DIRECTIONS
Please restate each line of the data below exactly. Omit all images.

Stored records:
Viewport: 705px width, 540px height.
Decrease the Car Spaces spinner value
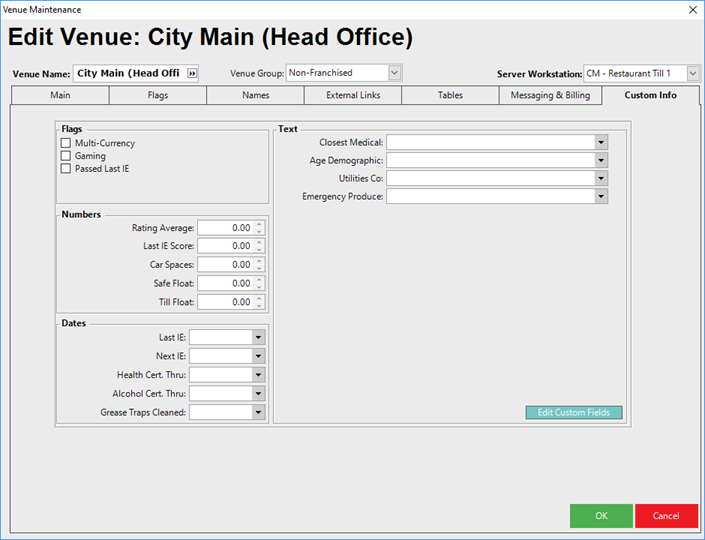260,269
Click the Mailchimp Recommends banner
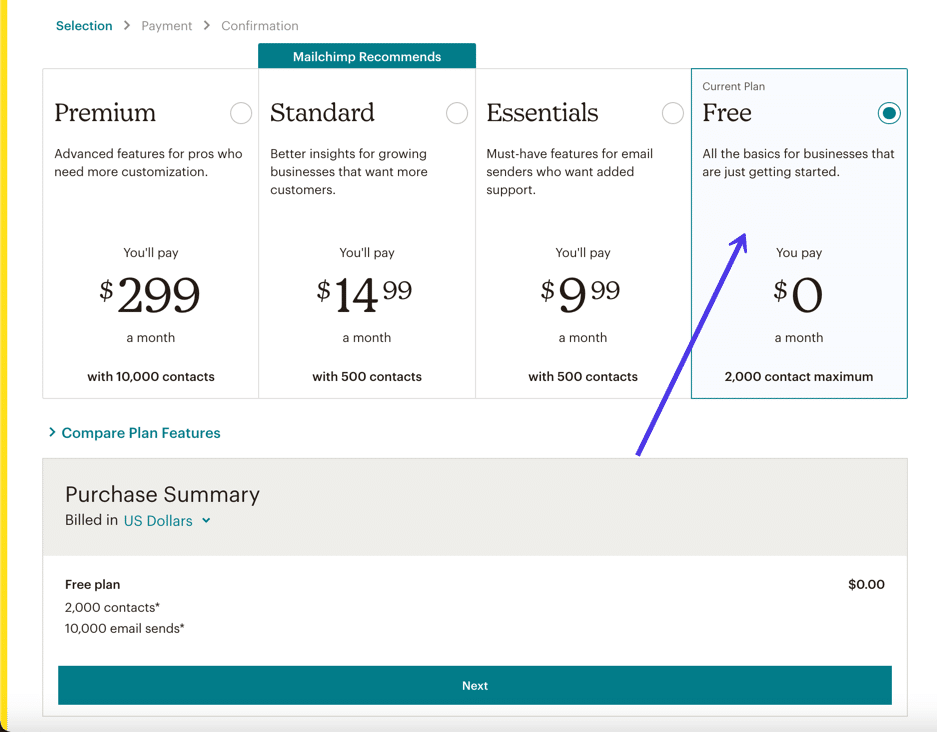The image size is (937, 732). pos(366,57)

FINISHED EXERCISE
Viewport: 705px width, 540px height.
Decrease the Car Spaces spinner value
260,269
Click the Mailchimp Recommends banner
The image size is (937, 732). pos(366,57)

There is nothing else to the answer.